Gordon stepped back as if he had been struck.
“What do you mean?” he gasped. Yet he could not mistake the meaning of words and looks.
Bobbie’s attitude had undergone a remarkable change. The friendliness had gone from his tone, the light of fun from his face. He glared at the man before him; judgment and condemnation and doom was in his eyes.
“You are Double Dan!” he breathed. “By jinks! I was deceived! You’re clever, my man, diabolically clever. Carslake said you were, and like a fool I thought he was exaggerating. You are Double Dan! My brother has whiskers! Where are yours? I thought there was something strange about you when I saw you.
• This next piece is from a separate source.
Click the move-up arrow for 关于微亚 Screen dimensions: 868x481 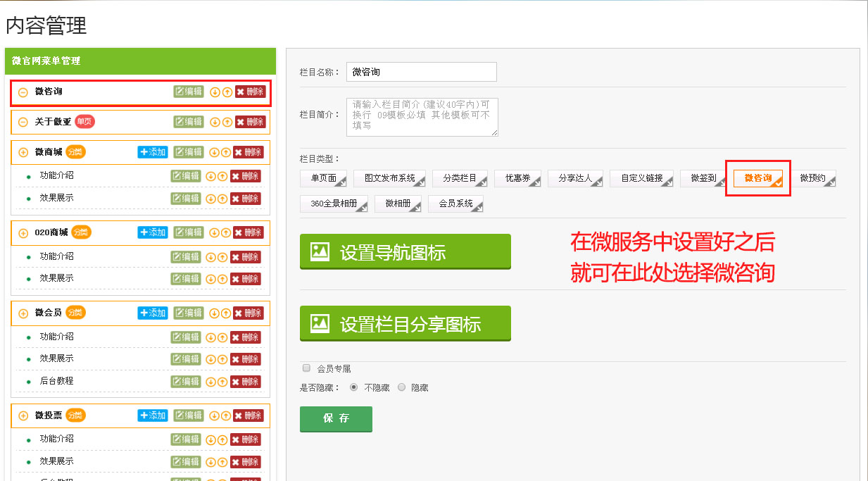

And now that I come to think of it, that cock-and-bull story of yours about Aunt Lizzie is just the kind of story you would tell if you were detected—phew! Bravo, little Diana!”
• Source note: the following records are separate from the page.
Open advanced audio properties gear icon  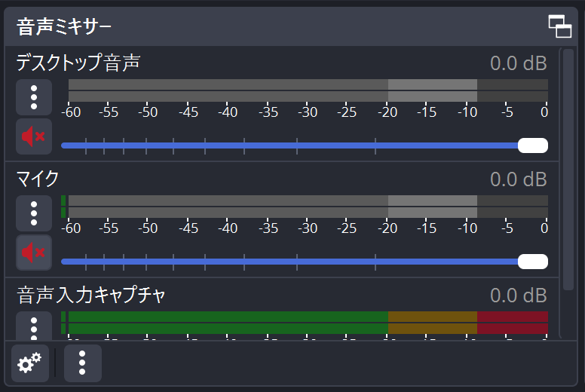(x=30, y=364)
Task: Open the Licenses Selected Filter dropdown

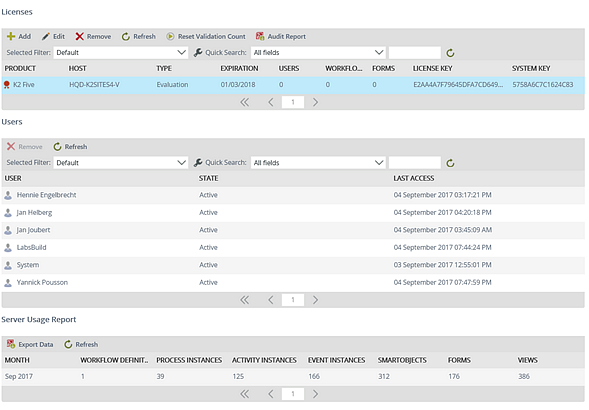Action: (x=121, y=53)
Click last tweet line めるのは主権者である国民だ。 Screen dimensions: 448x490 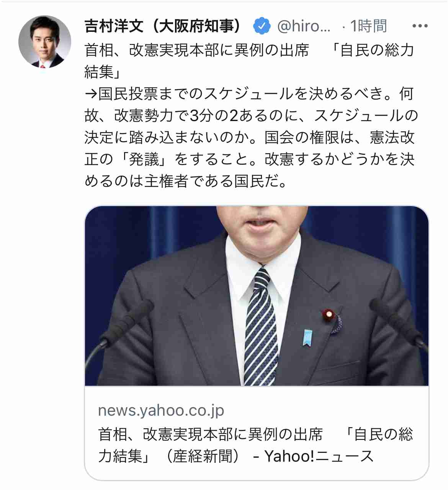tap(186, 181)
Gordon went purple and red; he uttered strange, wild animal noises that had no meaning.
“I swear——”
Bobbie shook his head.
“It won’t do, my friend,” he said. “I see the whole plot. Of course, you and your accomplice pumped my unfortunate brother, who is on his way to Paris or some other unreachable place. You discovered that I knew he was going to Ostend, and you changed your plans. Gordon went to Paris as I feared——”
“Alone?”
Gordon was becoming an adept in self-control. Alone? That was a poser for Bobbie.